Kosovo has made great progress since gaining independence in 2008, but it still has a long way to go to secure a European future and avoid being consumed by its past, writes Hashim Thaçi.
Hashim Thaçi is Kosovo’s President-elect.
Europe’s youngest country – Kosovo – celebrated the eighth anniversary of its independence earlier this month.
The independence of Kosovo was our dream, our fight, and our sacrifice.
But we were not alone. We had our friends and international allies who have now become part of our history.
By anyone’s standards, Kosovo has come a long way in those eight short years.
We have built up our institutions. 111 countries have recognised our independence. In October, we signed our first formal political and trade agreement with Europe.
Yet our politics has appeared in the international media for the wrong reasons in recent weeks. A series of parliamentary sessions in our capital, Pristina, had to be suspended following a series of tear gas attacks in the chamber by a group of opposition MPs.
The protests have been led by people who oppose the government’s attempts to improve relations with our neighbour Serbia.
Slobodan Milosevic’s brutal war against Kosovo in the late 1990s is still a fresh and painful memory for Kosovars.
A million Kosovars were expelled from their homeland, many thousands were murdered, and their bodies often buried in secret.
That is why some opposition MPs voted against changes to Kosovo’s constitution to establish a Special Court in The Hague that will investigate and indict individuals suspected of crimes against Serbs during the Kosovo-Serbia war.
The genocide committed by the Milosevic regime against Kosovo should not be equated with these crimes of vengeance. But justice cannot be selective. Criminal acts committed by Kosovars have to be condemned and prosecuted.
We have worked hard to normalise relations with Serbia, we have signed a border demarcation agreement with Montenegro, and we are the only Balkan republic that has peacefully demarcated 75% of its borders with three out of four neighbours.
But reconciliation is not easy, and it cannot be a one way exercise.

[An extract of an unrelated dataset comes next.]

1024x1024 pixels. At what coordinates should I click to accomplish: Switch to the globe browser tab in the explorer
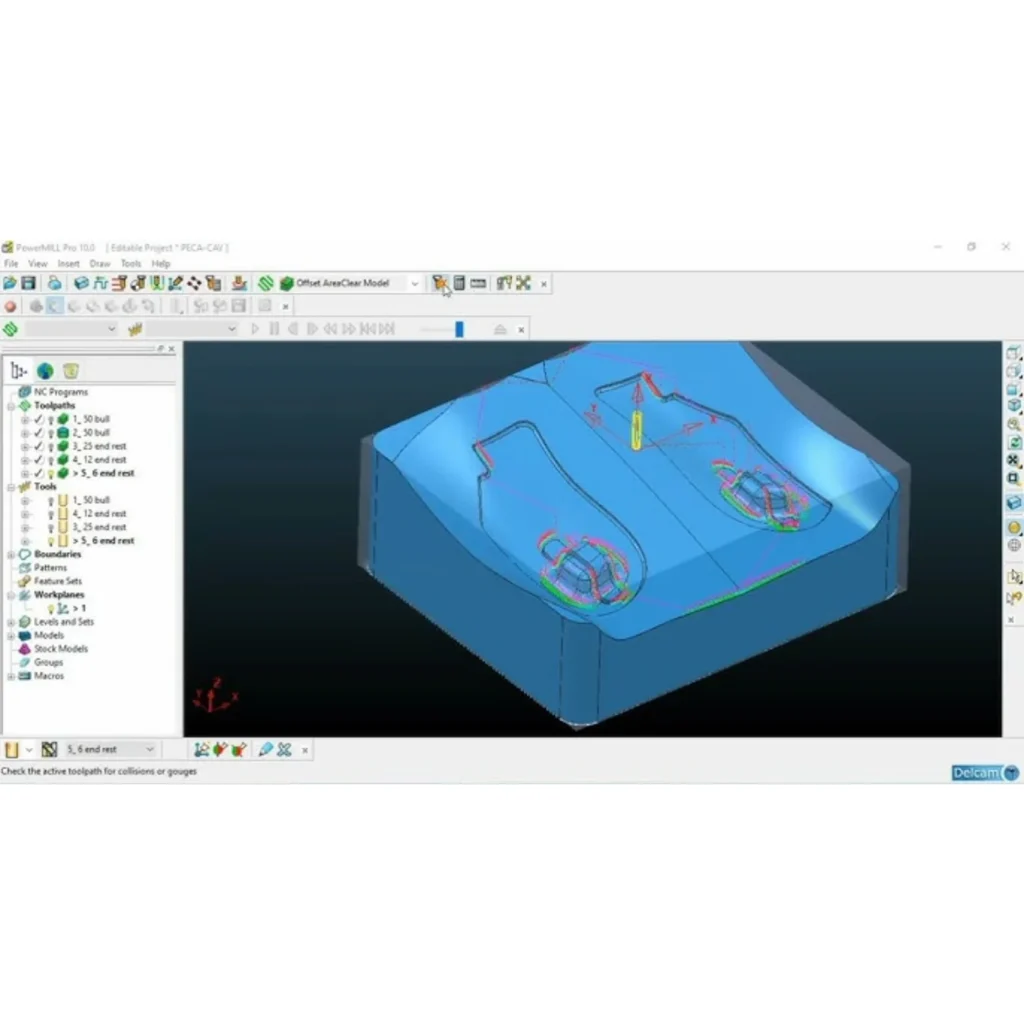pyautogui.click(x=45, y=370)
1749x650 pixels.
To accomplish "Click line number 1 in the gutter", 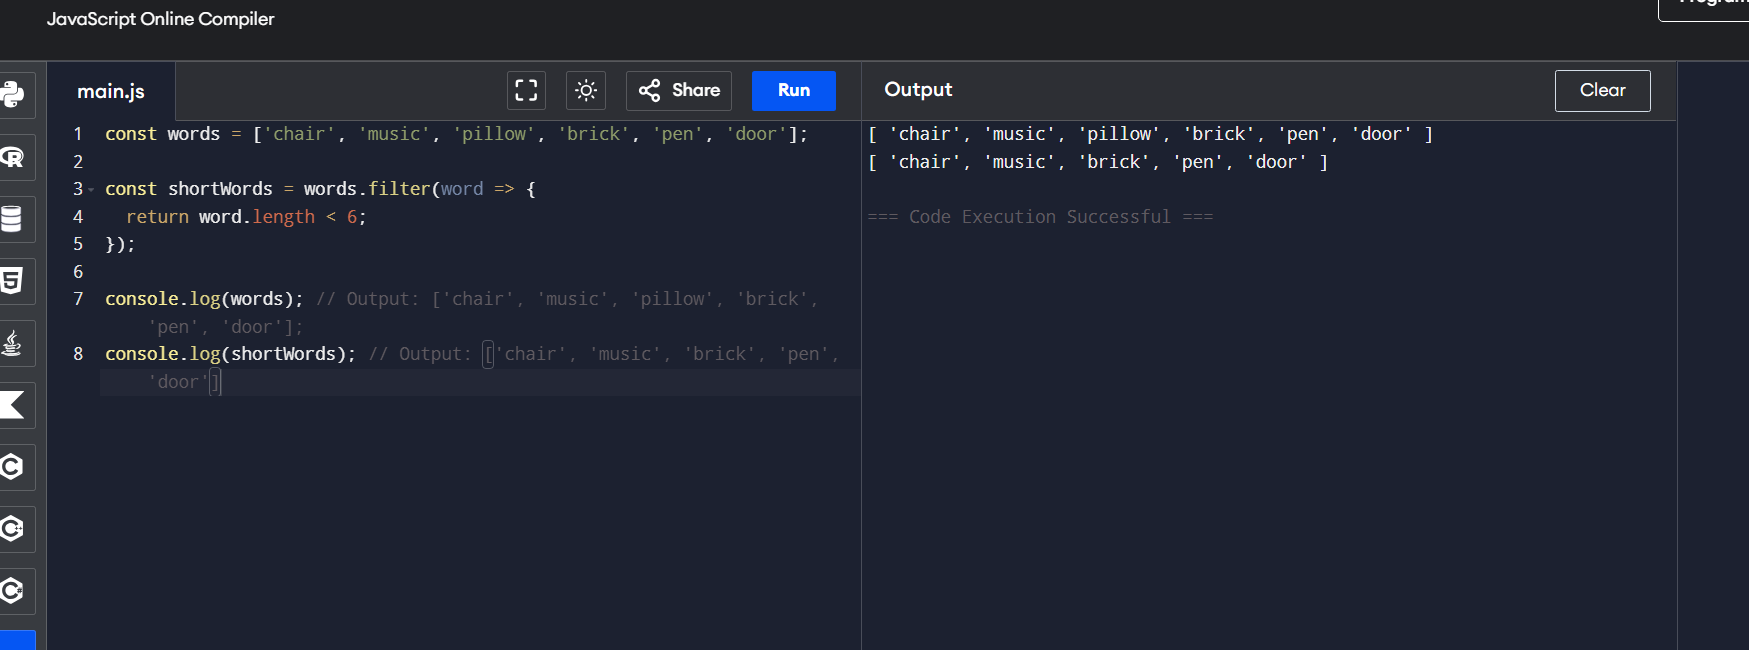I will point(78,134).
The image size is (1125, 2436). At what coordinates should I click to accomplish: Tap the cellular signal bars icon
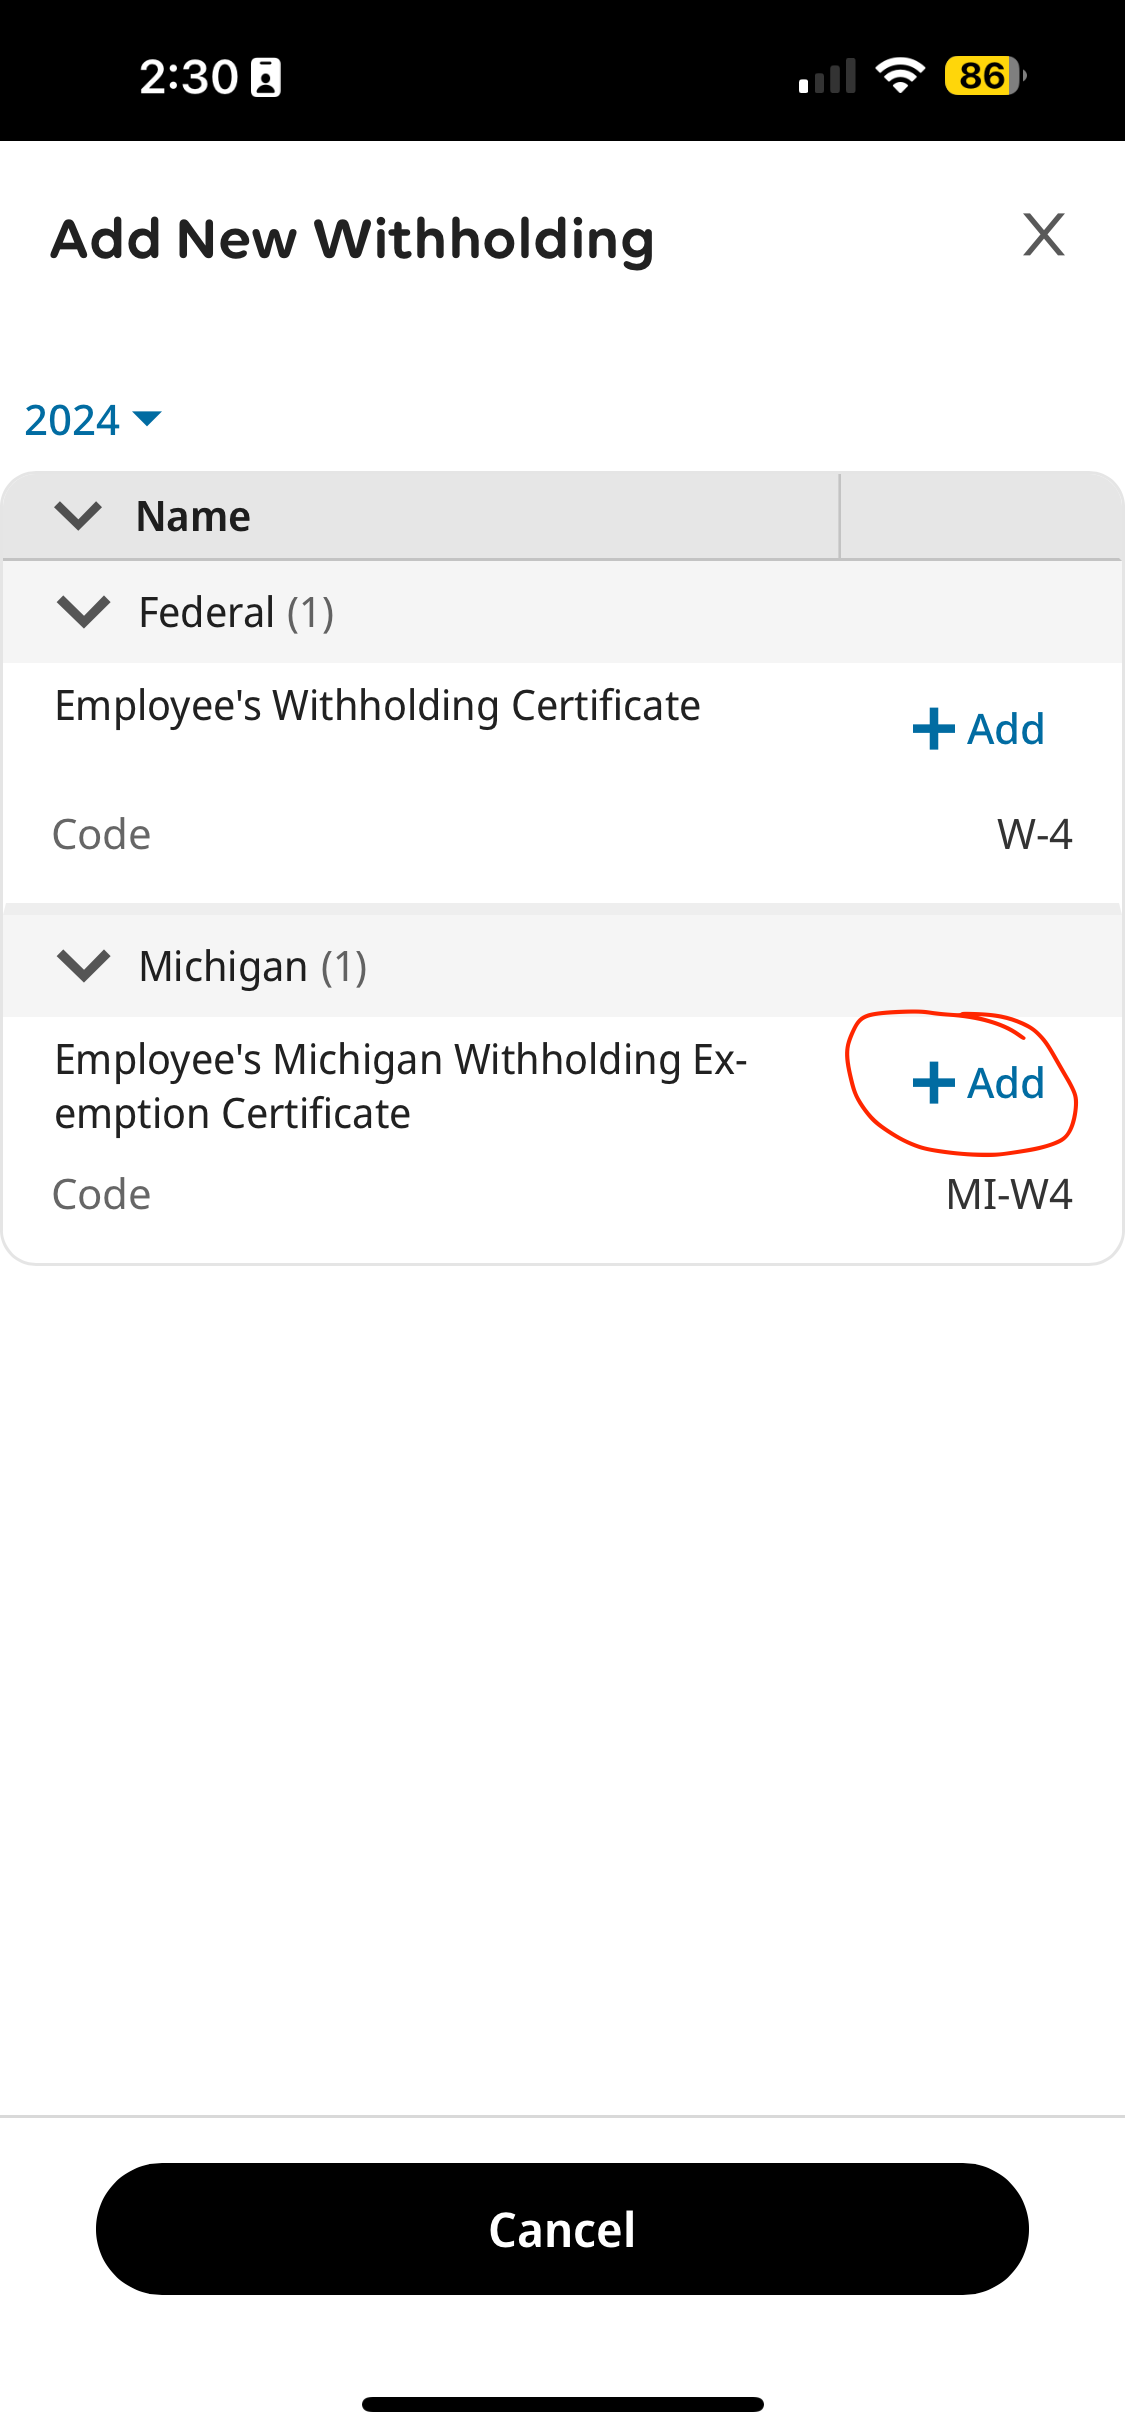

At a conference of foreign ministers in December, I urged our Serbian neighbours to agree to disagree about Kosovo’s path to independence, without aggressively lobbying against Kosovo’s equal access to the tools of economic development and the international community.
Last Friday, MPs in our national assembly elected me to serve as the new President of Kosovo, to develop Kosovo’s standing on the international stage.
We have much to work on.
Alongside the challenge of growing our economy and creating new jobs and opportunities for our citizens, the migration crisis, coupled with combating violent religious extremism and nationalist rhetoric, now dominate the political landscape in Kosovo and the Western Balkans.
None of these challenges is unique to our region – they are common to Europe as a whole – but our countries have become the key battleground
The Western Balkan route has become the main thoroughfare for refugees fleeing civil war in Syria and Iraq.
As governments, we must combat these problems by improving border security and promoting neighbourly relations.
Kosovo has managed to stem the number of asylum-seekers leaving the country by more than 90% this year.
We have also prepared an emergency reception plan for 500 to 3,000 Syrian migrants, though we are aware that our country is not on the most popular route for refugees from Greece to Northern Europe.
Meanwhile, our government has been recognised for its stance in the fight against violent extremism and contribution to the global coalition against IS.
We must not allow our progress to be derailed by nationalism which invokes old conflicts.
The question now is whether or not Kosovo is to become a full and active member of the international community and continue on its path of European integration, or whether it is reclaimed by its past.